* Exercise details
Take the line that contains "Teleport (510, 666)" and each line after it in the material below, and transcribe them exactly, stopping at the end.

* Records supplied
_ _ _ _

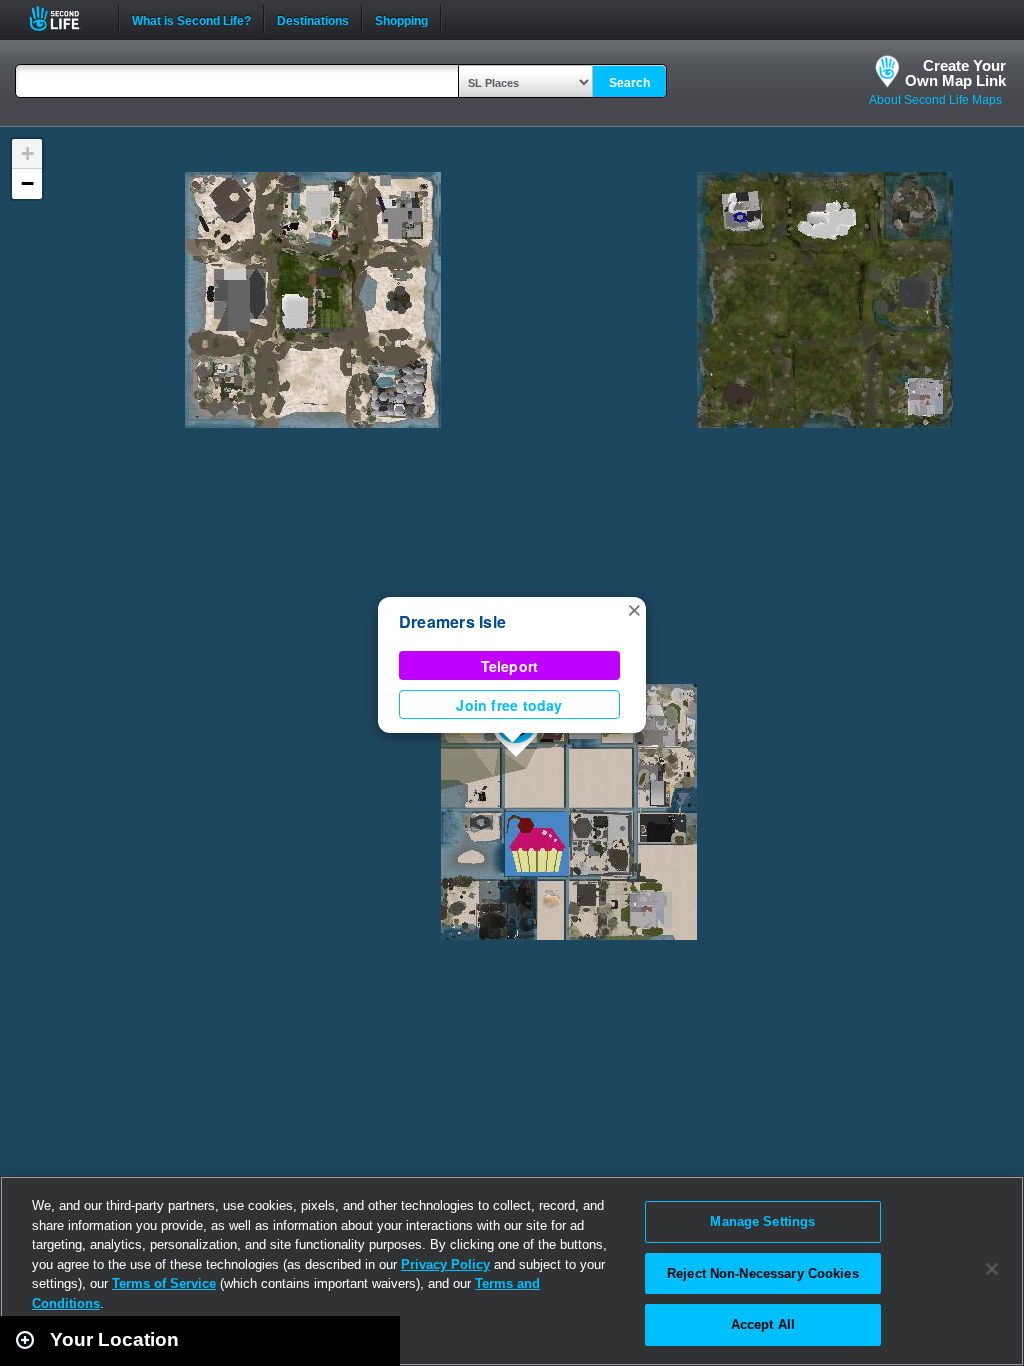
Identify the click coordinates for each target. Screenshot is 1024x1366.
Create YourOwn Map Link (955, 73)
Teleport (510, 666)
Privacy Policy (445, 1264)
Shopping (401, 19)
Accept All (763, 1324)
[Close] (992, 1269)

_ _ _ _

* Finished exercise
Teleport (510, 666)
Privacy Policy (445, 1264)
Shopping (401, 19)
Accept All (763, 1324)
[Close] (992, 1269)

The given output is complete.